** TEXT BLOCK **
A project I work on uses YYYMMDDHHMMSS to ID commits (in addition to
the git hash).  Chances of two authors submitting at the same second
are minuscule.  I think, the way we set it up, it reports local time,
so that could be confusing in some cases.

We use that for a few reasons.  A download of a git commit can't
include its own hash.  Non-programmers probably understand
20170623075434 as a build ID more intuitively than 42da7b2.  The third
thing I forgot.

We use a git commit hook to update this value in a file the code reads
and reports at runtime, and also to add the number at the bottom of the
commit msg.  This only works when developers install the git hook
(trivial but easy to forget), so we just handle its absence gracefully.

If you just want to relate git hashes to dates:

git log --pretty='format:%H %ci'

(see https://git-scm.com/docs/git-log#_pretty_formats)

** GIVEN REQUEST 1 **
In the listing, rewrite the lines starting with the line with "At what (x,y)" and going on through the end of the listing, replacing "Assignee" with "Reviewer" and keeping everything else unchanged. Leave the pictures out of your answer.
The listing that comes next is unrelated to the text above.

** PROVIDED MATERIAL **

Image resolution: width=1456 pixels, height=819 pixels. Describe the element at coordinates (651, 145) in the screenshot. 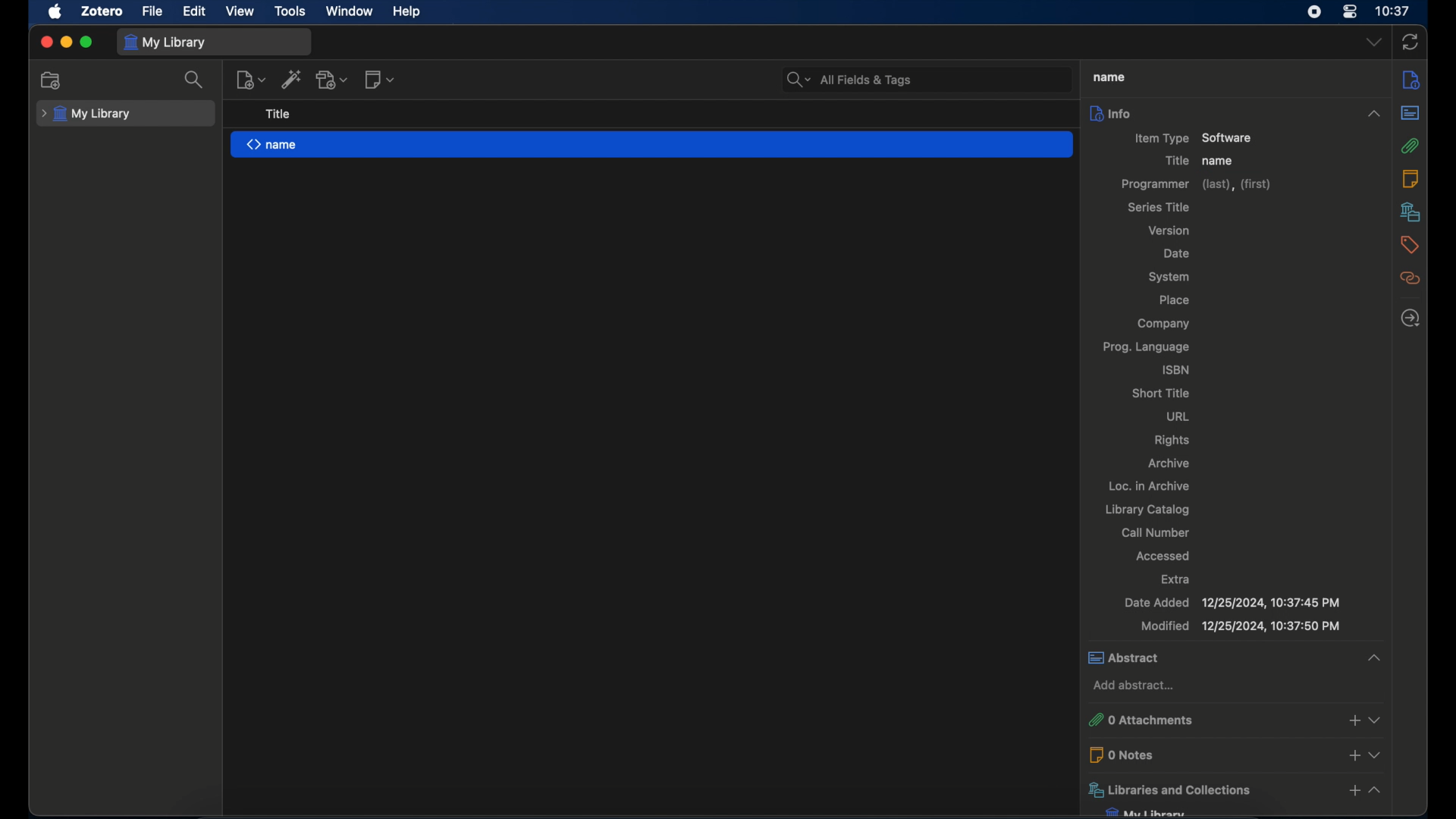

I see `name` at that location.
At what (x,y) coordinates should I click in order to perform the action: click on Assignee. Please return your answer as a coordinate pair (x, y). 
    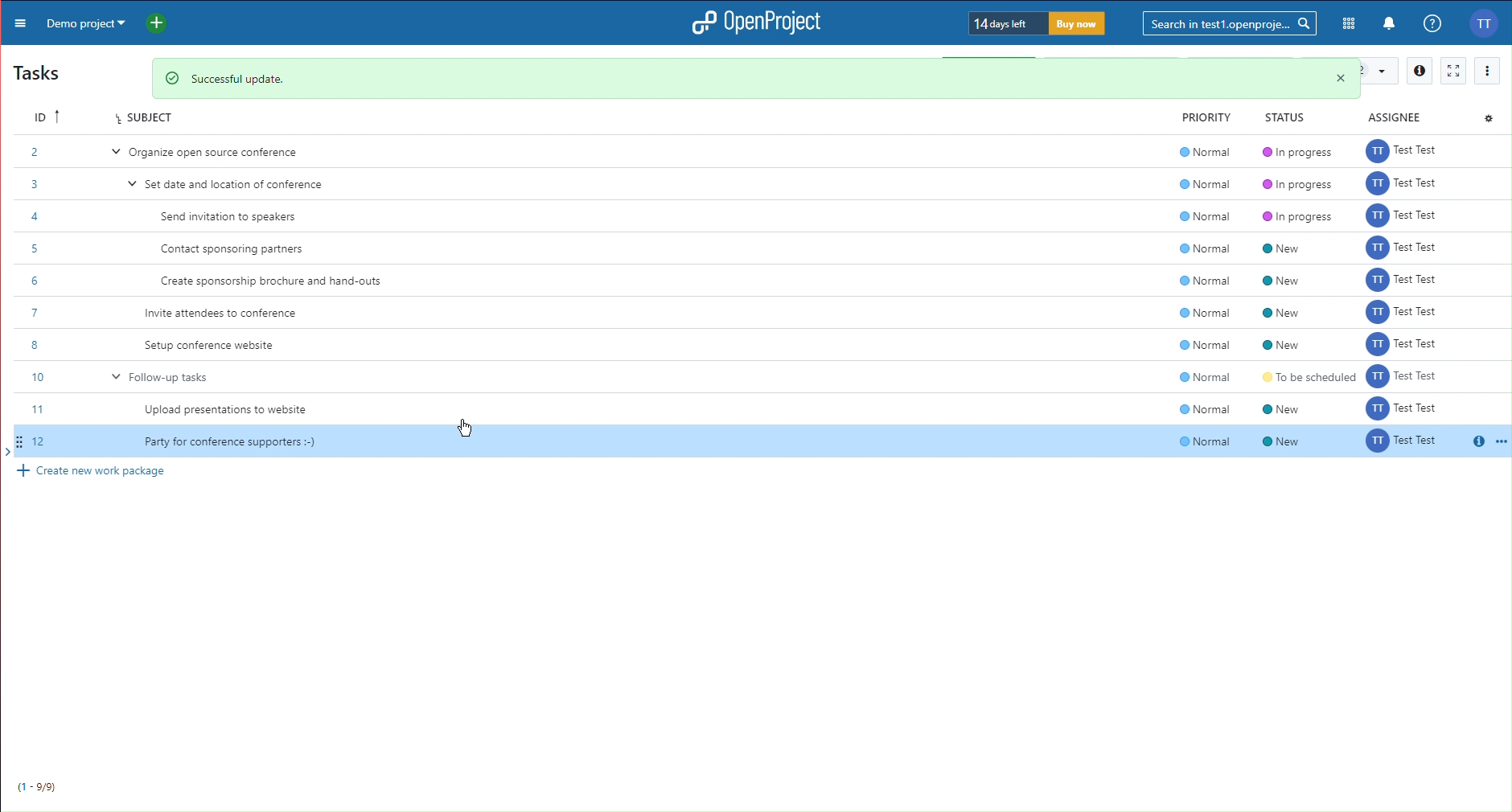
    Looking at the image, I should click on (1401, 115).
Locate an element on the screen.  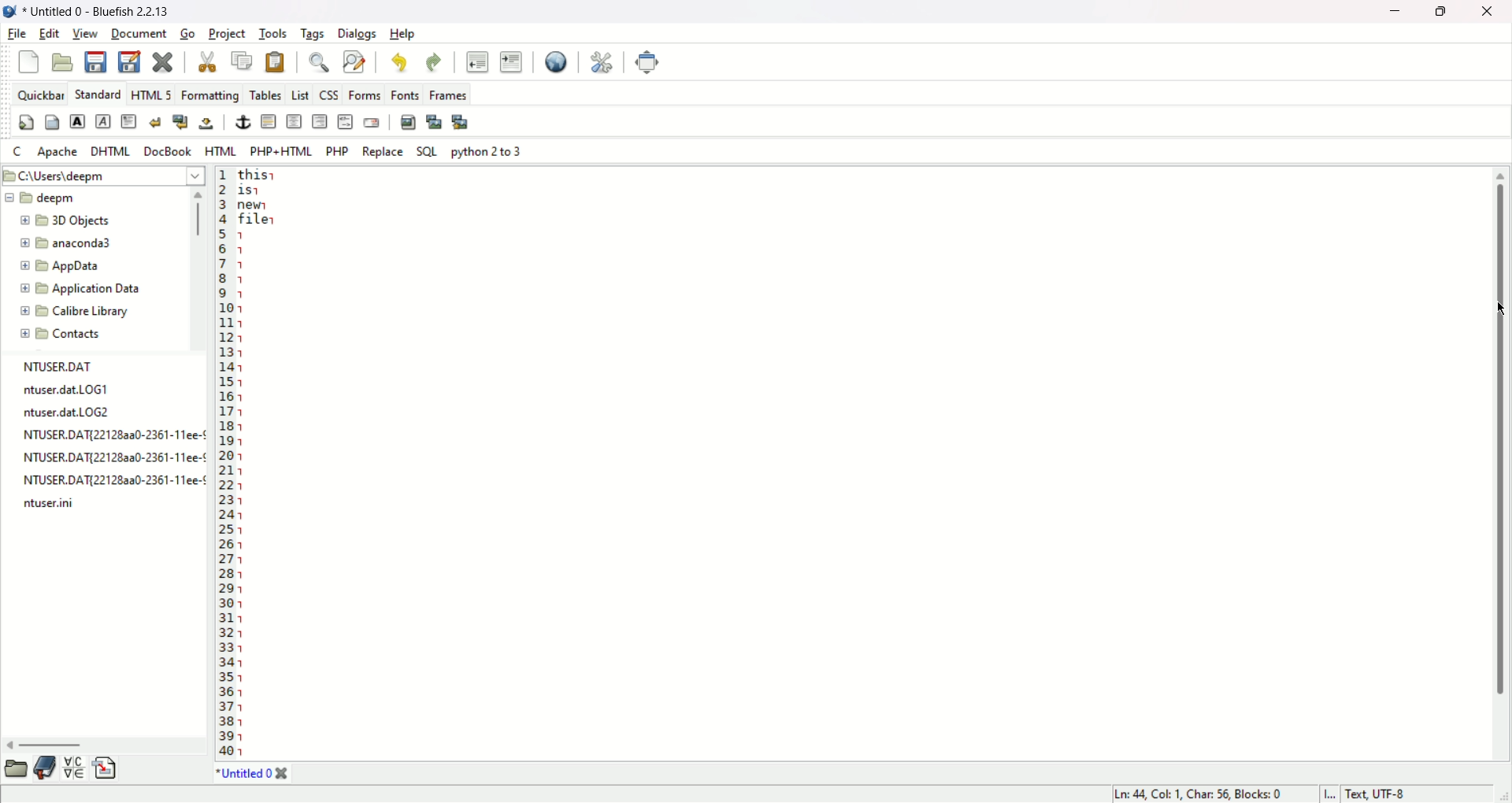
dialogs is located at coordinates (360, 34).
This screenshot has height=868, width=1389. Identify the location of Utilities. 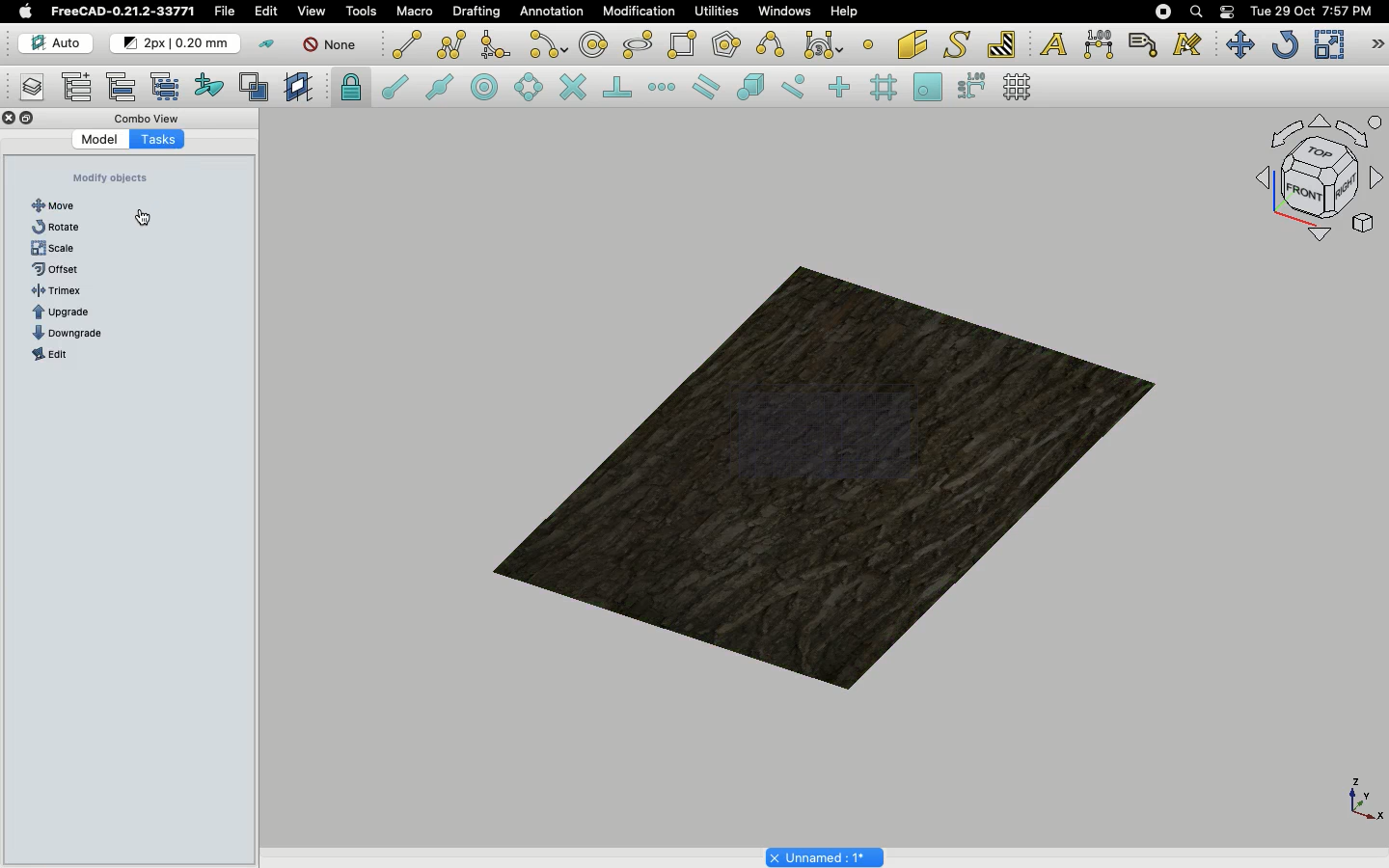
(717, 11).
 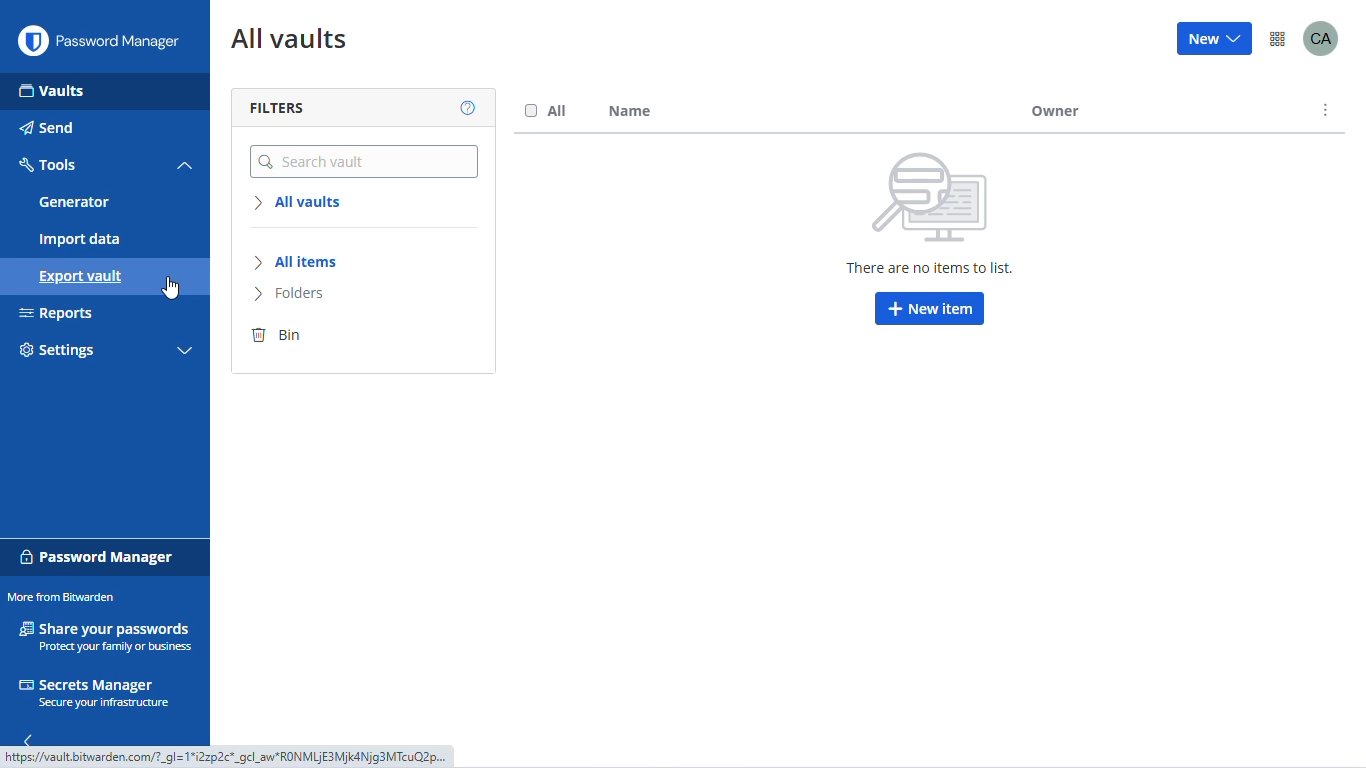 What do you see at coordinates (80, 240) in the screenshot?
I see `import data` at bounding box center [80, 240].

** GIVEN REQUEST 2 **
Write the next part of the text on timestamp commit IDs, picking up after its last sentence.

** OUTPUT 1 **
At what (x,y) coordinates should I click in order to perform the action: click on Reviewer. Please return your answer as a coordinate pair (x, y). 
    Looking at the image, I should click on (1401, 115).
Locate an element on the screen.  
dialogs is located at coordinates (360, 34).
This screenshot has height=868, width=1389. Identify the location of Utilities. 
(717, 11).
  What do you see at coordinates (80, 240) in the screenshot?
I see `import data` at bounding box center [80, 240].

** OUTPUT 2 **
Cheers -Terry

> How would I find out when this was done? In other words, what is the
> mechanism whereby someone can verbally report that a bug was fixed in
> a certain commit, and that someone else can independently confirm
> when it was fixed? Sorry to be a pest, but this is an essential
> feature of a bug reporting/fixing system.
>
> Alvin
>
>
>
>
>
> --
> View this message in context:
> http://inkscape.13.x6.nabble.com/two-trivial-questions-concerning-the-gitlab-repository-tp4980326p4980332.html
> Sent from the Inkscape - Dev mailing list archive at Nabble.com.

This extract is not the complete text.